Jetty fishery oyster

The oysters were so meaty, it was practically like biting into a cutlet. I don’t know if these are typically eaten raw, it seemed assumed that we’d want them steamed. Smoked oysters are also a big coastal treat. I ate the first oyster immediately, and got a mouthful of warm briny liquid. I didn’t tackle another until much later and the cooled down meat had absorbed all its juice. Get them while they’re hot.

For dinner, my sister and I treated my mom for her birthday. Choosing a suitable venue proved challenging. Price wasn’t so much the issue, but finding someplace special occasion worthy that wasn’t stuffy. Not that anyone gets dressed up to dine in Oregon anyway. Polos and Dockers are as good as it gets.

Wine bars are not ubiquitous at the coast, and in Seaside, the Jersey Shore of Oregon, they are particularly unusual. Casual, fun, non-crappy was what I wanted and that’s what I got with Yummy Wine Bar. Yeah, the name’s a bit eh, but you have to keep context in mind. This isn’t a major city where small plates and wine flights are on every corner.

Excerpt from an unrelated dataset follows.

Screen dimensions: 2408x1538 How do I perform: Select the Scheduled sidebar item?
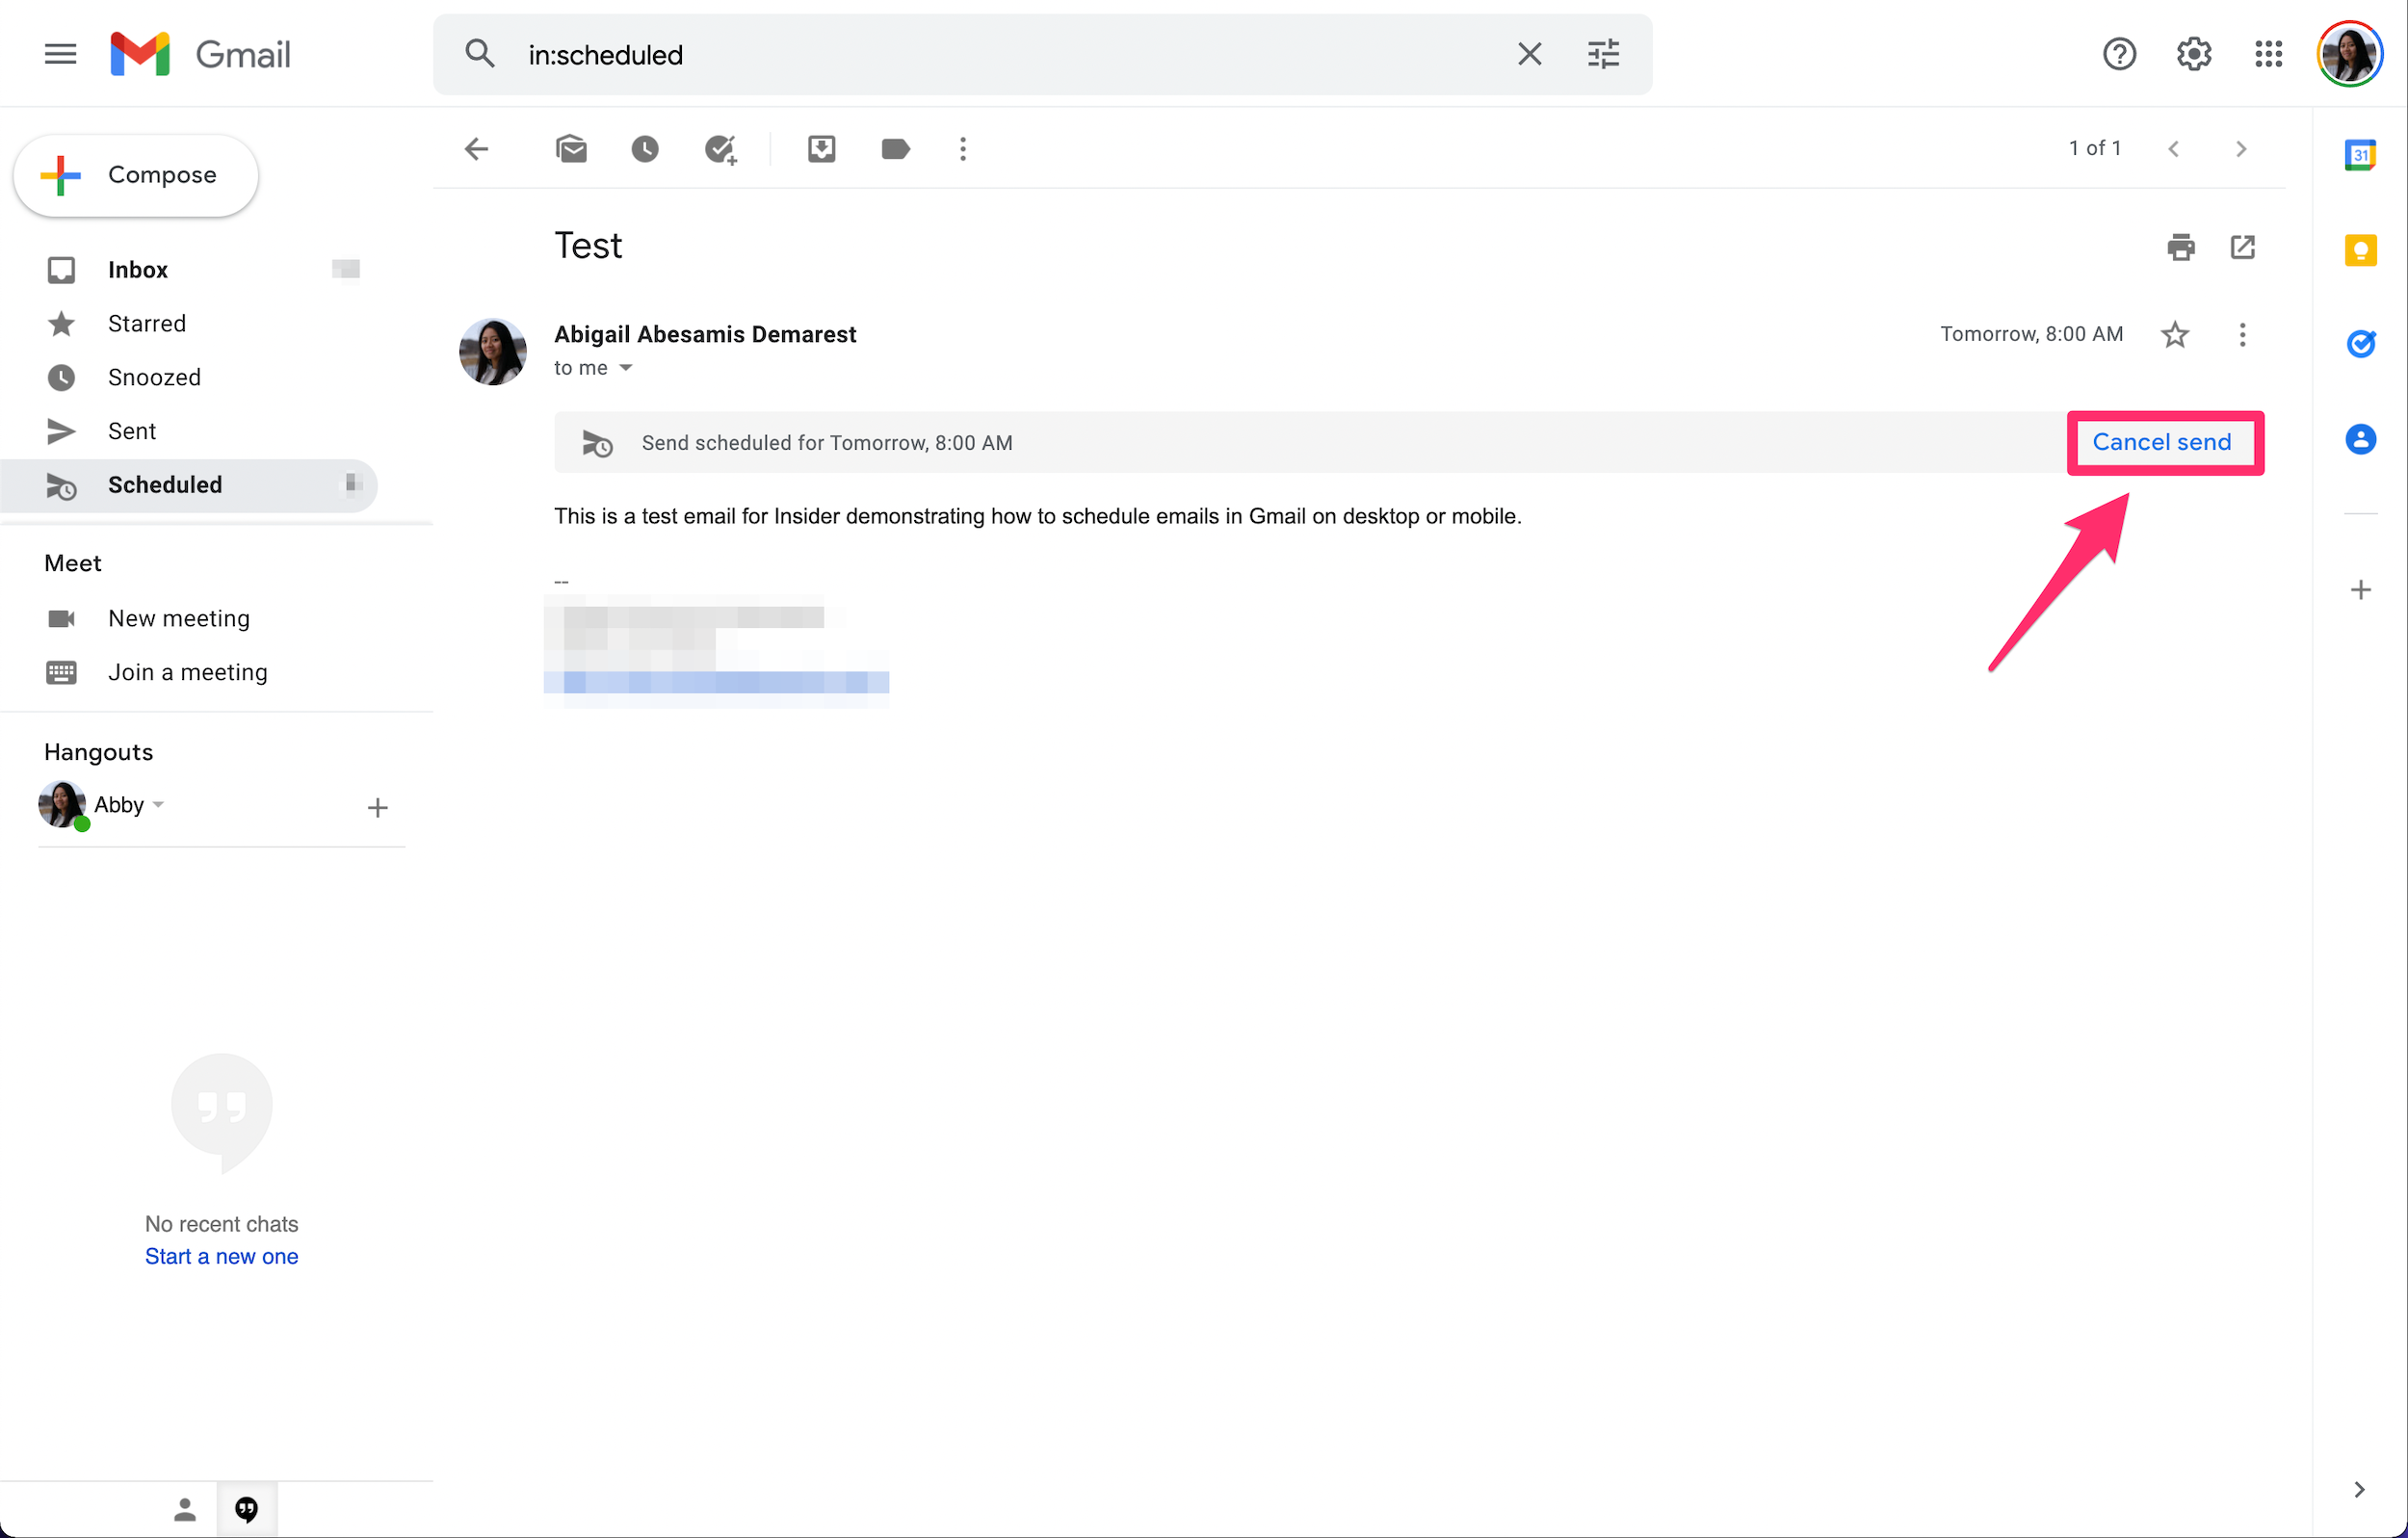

Yummy wine bar cheese plate

We chose the meat plate, cheese plate and hors d’oeuvre platter to share and start. Split amongst six, and two non-meat-eaters, the cheese was gone in an instant. In addition to crackers, we were also brought warm slices of focaccia with honey butter.
Yummy wine bar starters

The spoons contained a black bean puree topped with smoked trout. I picked a Loosen Bros. Riesling and a La Rioja Alta Rioja for the table. Simple but good.

Yummy wine bar greek shrimp

My attempt to eat three substantial meals was just about thwarted by these tiger prawns. I chose something with lots of fresh produce—and the dish enlivened by capers, lemon juice and basil was light—but I could barely get through it. And dessert was an impossibility.

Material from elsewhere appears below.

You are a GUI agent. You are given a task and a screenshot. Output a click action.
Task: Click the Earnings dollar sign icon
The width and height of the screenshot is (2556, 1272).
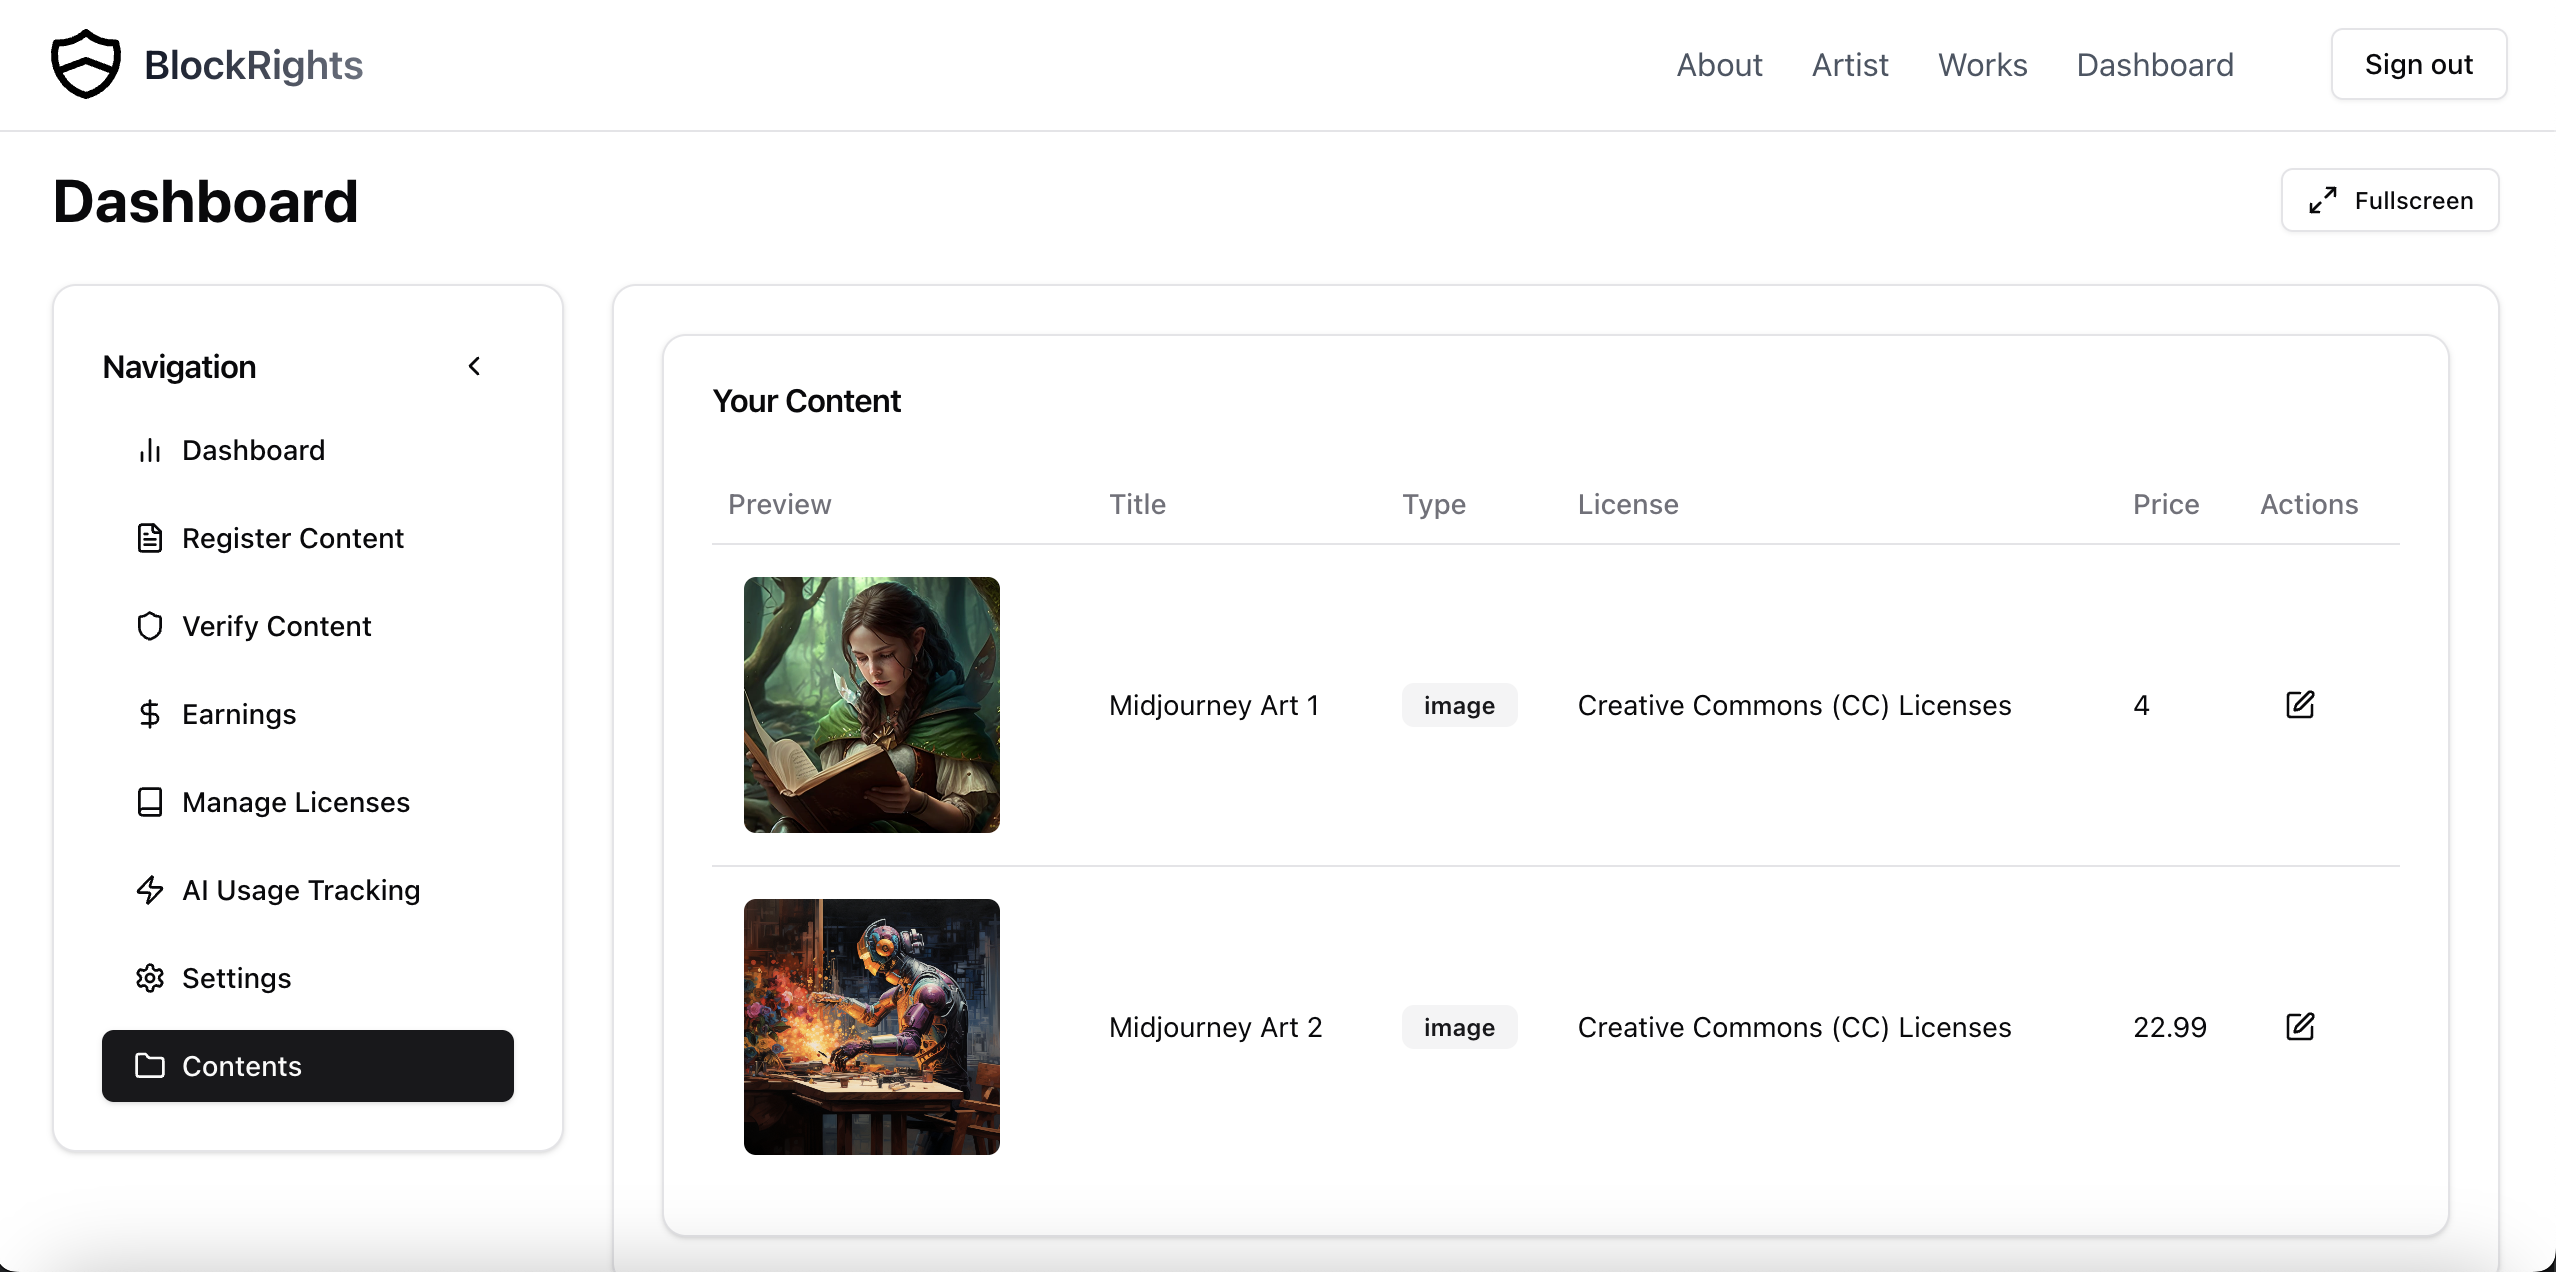click(x=150, y=714)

I was looking forward to a few after dinner drinks at the only bar in Manzanita, unfortunately, the San Dune Pub had a $5 charge to listen to cover band versions of “Superstitious” and rowdy frat guys were crowding the entrance. Instead, I drank a few bottled microwbrews in my sister’s motel, which was also party central with youngsters drinking and running around outside all night (apparently, James and I had booked the classy, pricey adult no, not “adult” hotel in town) and tried to avoid all of the 9/11 coverage on TV.

Oregon slug On the two-block-walk back to our hotel I spied one of my Northwest enemies, the slug. Ack, I’d marveled all week about how the unusually warm weather must be keeping these normally rampant slimy guys at bay. There he was on my final night, quintessential Oregon.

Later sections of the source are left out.